■ **PROBLEM DETAILS**
Your answer consists of the lines in the data that contain "Toggle". Copy each of them.

[Saved data entries]
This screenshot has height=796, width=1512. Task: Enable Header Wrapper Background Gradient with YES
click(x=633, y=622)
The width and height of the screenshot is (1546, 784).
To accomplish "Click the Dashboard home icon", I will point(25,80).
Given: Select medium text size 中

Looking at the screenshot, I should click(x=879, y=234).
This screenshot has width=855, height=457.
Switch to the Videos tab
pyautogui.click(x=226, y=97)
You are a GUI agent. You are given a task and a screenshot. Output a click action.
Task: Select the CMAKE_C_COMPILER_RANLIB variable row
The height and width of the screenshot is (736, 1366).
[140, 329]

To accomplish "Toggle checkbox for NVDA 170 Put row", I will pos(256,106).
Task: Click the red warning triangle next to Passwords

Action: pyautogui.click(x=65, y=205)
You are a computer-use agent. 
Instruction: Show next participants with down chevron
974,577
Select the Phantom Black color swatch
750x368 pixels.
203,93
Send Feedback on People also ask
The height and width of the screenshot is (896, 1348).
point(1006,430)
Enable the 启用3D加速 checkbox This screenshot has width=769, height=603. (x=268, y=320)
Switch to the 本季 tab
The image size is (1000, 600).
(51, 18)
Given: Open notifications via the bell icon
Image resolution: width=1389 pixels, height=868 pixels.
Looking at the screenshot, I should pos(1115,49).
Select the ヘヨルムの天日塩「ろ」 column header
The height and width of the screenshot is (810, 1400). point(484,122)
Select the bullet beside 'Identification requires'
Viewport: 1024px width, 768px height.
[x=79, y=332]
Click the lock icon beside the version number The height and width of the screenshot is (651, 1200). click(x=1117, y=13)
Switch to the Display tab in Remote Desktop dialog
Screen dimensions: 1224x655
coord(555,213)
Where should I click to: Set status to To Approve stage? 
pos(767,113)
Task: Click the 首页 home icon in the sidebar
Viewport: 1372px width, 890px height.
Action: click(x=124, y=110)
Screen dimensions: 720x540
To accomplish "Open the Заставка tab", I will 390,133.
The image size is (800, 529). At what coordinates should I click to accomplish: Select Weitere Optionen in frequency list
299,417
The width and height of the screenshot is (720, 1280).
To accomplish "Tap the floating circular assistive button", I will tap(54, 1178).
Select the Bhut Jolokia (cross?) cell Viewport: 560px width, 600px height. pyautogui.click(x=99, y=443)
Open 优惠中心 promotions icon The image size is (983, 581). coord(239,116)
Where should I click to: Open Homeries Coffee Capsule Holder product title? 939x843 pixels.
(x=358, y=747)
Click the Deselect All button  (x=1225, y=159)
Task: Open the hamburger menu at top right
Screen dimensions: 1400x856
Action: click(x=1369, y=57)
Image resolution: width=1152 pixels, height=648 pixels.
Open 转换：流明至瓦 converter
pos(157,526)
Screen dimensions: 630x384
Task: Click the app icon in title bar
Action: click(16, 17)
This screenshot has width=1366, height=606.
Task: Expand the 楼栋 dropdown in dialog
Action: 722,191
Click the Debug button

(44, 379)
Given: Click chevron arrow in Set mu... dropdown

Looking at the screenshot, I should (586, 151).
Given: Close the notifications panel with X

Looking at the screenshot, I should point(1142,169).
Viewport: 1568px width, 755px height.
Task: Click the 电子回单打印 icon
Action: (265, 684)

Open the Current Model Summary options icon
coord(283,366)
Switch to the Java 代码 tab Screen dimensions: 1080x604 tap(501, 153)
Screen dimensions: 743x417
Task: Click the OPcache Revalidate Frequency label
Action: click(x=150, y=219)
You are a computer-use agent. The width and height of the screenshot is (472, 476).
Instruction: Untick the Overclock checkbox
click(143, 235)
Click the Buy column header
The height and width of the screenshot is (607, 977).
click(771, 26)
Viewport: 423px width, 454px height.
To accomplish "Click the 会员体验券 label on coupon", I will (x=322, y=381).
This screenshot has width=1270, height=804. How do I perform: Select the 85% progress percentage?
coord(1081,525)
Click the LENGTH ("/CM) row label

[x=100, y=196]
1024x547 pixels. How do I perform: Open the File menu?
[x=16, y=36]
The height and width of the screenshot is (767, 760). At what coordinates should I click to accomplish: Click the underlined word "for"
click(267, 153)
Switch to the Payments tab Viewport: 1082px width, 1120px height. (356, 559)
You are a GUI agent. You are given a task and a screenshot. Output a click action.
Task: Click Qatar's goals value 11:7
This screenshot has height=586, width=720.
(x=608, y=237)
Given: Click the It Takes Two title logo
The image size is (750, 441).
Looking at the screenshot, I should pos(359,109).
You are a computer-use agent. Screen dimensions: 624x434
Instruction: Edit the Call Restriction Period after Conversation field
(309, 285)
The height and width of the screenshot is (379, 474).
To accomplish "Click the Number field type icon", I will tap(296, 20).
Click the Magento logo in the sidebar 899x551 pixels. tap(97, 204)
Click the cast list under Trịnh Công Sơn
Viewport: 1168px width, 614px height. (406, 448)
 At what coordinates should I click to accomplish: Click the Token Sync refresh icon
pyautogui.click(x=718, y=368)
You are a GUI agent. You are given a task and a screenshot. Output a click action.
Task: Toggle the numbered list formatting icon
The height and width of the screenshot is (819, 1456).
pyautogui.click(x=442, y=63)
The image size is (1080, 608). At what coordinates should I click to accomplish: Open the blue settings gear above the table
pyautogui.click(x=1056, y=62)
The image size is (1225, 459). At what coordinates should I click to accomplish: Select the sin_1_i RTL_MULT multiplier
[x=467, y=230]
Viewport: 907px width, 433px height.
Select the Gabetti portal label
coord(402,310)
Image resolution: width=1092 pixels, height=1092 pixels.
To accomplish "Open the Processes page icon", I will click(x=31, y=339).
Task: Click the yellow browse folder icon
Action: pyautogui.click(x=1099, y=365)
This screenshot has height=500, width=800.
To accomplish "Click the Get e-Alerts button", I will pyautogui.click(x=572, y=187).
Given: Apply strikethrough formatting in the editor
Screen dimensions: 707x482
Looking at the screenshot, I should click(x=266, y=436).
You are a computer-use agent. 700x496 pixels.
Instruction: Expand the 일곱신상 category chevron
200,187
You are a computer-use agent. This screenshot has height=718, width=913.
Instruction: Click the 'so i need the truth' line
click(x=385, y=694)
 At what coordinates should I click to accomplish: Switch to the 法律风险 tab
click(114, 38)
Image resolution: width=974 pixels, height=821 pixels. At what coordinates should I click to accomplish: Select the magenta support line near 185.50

■ **COMPLETED TASK**
To accomplish "Toggle checkbox for NVDA 170 Put row", I will pos(256,106).
Task: Toggle the numbered list formatting icon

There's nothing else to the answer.